Ugandan President Yoweri Museveni seized an unassailable lead yesterday, as poll officials wrapped up tallying, taking more than two-thirds of the vote amid fraud claims from his main rival.
According to electoral commission chairman Badru Kiggundu, the incumbent, who has ruled the east African country for 25 years, won 68.28 percent of the 8.1 million votes counted so far following Friday’s polls.
Kiggundu did not provide a turnout figure, but said the votes from only 550 out of 24,000 polling stations remained to be processed.
When asked whether Museveni could still mathematically be forced into a second round, another electoral board official said: “It seems impossible.”
The veteran leader’s main rival Kizza Besigye — who has complained of widespread irregularities before, during and after polling — had only garnered 26.12 percent of the vote at the same stage of tallying.
“The results released by the electoral commission do not represent the will of the people,” Margaret Wokuri, spokeswoman for Besigye’s Inter-party Cooperation (IPC) opposition platform, told reporters.
“There was intimidation, bribery and very clear ballot stuffing. I think now really the world knows what kind of elections we have in Uganda,” she said.
The electoral commission acknowledged some minor irregularities, but insisted they had been dealt with and said full official results were expected to be announced shortly.
Poll observers reported some flaws in the electoral process.
In an interim statement, Commonwealth observer group chair Billie Miller said that “the main concern regarding the campaign and indeed the overall character of the election was the lack of a level playing field.”
“This statement reflects improvements which were welcome and encouraging.
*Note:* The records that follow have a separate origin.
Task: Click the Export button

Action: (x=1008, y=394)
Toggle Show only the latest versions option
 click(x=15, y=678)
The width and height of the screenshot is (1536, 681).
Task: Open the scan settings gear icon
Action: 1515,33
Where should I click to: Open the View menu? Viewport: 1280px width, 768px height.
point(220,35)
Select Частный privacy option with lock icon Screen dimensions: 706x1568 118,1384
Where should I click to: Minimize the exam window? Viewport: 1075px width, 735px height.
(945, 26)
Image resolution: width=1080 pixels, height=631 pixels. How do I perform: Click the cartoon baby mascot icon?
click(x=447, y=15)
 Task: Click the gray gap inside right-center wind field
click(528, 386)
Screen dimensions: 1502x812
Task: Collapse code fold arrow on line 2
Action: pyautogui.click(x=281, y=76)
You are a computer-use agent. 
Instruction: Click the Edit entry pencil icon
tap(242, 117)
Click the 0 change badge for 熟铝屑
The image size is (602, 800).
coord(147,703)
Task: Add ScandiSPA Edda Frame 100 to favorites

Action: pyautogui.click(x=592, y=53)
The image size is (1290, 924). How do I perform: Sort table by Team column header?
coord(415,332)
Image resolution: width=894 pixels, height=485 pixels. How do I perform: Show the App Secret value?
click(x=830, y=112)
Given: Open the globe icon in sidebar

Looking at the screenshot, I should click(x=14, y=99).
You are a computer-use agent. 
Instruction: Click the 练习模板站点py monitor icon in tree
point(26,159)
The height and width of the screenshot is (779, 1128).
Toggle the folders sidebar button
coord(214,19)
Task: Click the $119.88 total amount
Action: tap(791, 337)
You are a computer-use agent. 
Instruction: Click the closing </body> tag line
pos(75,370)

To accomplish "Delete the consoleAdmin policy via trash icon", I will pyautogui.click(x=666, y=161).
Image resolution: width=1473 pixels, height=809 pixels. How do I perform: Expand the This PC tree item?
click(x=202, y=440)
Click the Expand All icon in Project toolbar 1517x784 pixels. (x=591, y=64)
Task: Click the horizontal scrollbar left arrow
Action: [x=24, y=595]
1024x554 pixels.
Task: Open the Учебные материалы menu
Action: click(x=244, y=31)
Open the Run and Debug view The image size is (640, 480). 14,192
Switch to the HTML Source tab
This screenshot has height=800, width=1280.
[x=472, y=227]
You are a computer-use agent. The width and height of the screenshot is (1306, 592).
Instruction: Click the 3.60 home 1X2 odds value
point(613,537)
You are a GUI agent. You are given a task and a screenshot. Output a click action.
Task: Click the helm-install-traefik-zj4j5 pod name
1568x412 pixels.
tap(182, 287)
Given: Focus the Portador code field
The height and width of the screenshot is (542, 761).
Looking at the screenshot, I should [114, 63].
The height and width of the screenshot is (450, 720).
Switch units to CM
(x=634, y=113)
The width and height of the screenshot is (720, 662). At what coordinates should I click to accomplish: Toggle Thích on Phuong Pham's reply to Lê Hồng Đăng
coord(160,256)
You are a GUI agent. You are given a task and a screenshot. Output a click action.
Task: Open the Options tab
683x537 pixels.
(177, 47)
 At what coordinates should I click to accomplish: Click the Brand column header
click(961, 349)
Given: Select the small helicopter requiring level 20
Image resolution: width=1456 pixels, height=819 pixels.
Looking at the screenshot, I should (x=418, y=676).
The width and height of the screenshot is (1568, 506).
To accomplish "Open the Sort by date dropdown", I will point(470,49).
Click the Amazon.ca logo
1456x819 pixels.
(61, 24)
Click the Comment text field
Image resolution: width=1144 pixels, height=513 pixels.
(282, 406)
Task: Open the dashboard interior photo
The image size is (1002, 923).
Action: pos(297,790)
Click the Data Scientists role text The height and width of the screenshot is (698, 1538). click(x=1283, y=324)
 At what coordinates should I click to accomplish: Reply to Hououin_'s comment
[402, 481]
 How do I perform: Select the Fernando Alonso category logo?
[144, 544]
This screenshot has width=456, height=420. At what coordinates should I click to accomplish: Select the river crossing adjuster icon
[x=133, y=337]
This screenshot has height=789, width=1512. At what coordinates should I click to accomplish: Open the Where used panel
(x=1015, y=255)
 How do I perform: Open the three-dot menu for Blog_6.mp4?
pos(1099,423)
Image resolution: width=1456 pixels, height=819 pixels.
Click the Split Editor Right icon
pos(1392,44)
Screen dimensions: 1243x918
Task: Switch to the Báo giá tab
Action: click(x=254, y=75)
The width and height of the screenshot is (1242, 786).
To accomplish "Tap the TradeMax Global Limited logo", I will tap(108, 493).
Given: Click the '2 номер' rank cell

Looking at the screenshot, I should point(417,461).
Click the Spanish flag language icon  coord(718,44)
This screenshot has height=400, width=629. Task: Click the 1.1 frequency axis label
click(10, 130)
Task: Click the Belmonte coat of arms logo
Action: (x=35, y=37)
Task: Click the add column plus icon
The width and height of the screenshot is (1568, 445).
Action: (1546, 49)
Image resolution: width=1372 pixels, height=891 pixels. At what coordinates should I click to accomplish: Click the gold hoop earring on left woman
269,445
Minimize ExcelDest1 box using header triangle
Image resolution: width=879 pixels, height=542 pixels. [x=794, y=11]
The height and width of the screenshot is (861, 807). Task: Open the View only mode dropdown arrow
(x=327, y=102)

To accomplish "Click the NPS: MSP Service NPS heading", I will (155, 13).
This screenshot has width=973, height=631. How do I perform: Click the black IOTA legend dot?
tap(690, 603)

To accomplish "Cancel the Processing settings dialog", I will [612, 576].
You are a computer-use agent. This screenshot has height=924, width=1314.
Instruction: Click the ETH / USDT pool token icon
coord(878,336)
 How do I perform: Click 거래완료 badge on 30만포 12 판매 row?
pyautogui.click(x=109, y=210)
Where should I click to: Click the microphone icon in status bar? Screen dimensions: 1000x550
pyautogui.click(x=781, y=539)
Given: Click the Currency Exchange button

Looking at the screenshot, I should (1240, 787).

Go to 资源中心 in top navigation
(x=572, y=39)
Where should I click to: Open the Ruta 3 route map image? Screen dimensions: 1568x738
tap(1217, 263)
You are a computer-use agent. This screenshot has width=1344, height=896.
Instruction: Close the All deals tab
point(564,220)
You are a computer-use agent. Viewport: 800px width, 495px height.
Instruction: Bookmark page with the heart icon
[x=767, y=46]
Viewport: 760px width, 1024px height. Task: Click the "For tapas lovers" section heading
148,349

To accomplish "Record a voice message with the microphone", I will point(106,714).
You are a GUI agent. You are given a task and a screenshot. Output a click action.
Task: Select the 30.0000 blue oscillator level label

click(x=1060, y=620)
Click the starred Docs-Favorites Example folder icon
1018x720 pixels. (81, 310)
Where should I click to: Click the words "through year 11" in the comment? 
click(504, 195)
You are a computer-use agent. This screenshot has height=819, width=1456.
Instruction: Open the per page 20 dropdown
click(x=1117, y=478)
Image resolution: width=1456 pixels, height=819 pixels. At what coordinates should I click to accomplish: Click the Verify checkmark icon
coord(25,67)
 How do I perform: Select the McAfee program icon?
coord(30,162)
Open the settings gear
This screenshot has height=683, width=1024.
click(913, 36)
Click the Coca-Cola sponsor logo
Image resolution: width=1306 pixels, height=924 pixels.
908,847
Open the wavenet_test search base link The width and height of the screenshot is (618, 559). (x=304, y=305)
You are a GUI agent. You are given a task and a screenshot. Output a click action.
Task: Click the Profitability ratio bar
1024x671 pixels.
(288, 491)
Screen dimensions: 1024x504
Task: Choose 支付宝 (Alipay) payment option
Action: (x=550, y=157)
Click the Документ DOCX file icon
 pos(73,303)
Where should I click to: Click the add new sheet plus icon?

However there remain shortcomings which need to be addressed,” she told reporters.
Besigye, the most prominent of Museveni’s seven challengers, vowed beforehand that only rigging could deprive him of victory and accused the electoral body of being partial.
He told reporters on Saturday he would convene a meeting with his top advisers yesterday to decide on the best course of action for his movement.
Parallel counting was conducted in a secret tallying center by a small army of number-crunchers from his IPC coalition with the aim of challenging official results.
However, with only a fraction of the returns from polling stations trickling into the shadow center, Besigye’s parallel tallying appeared to have backfired as even his partial results gave Museveni 62 percent of the vote.
Polls opened late in some parts of the capital Kampala, which voted against Museveni in the 2006 elections, prompting opposition claims that the president was trying to cheat his way to re-election.
Museveni now looked assured of extending his rule by five years, joining Libya’s Muammar Qaddafi and Zimbabwean President Robert Mugabe, among others, in a club of African leaders who have ruled more than 30 years.
Opponents of Museveni had warned Uganda was ripe for the kind of uprising currently sweeping the Arab world, raising fears of unrest stemming from yet -another post-election dispute on the continent.
However, Museveni has dismissed any suggestion a wave of popular discontent could rattle his firm grip on east Africa’s second economy and polling day passed without major incident or sign of anti-regime mobilization.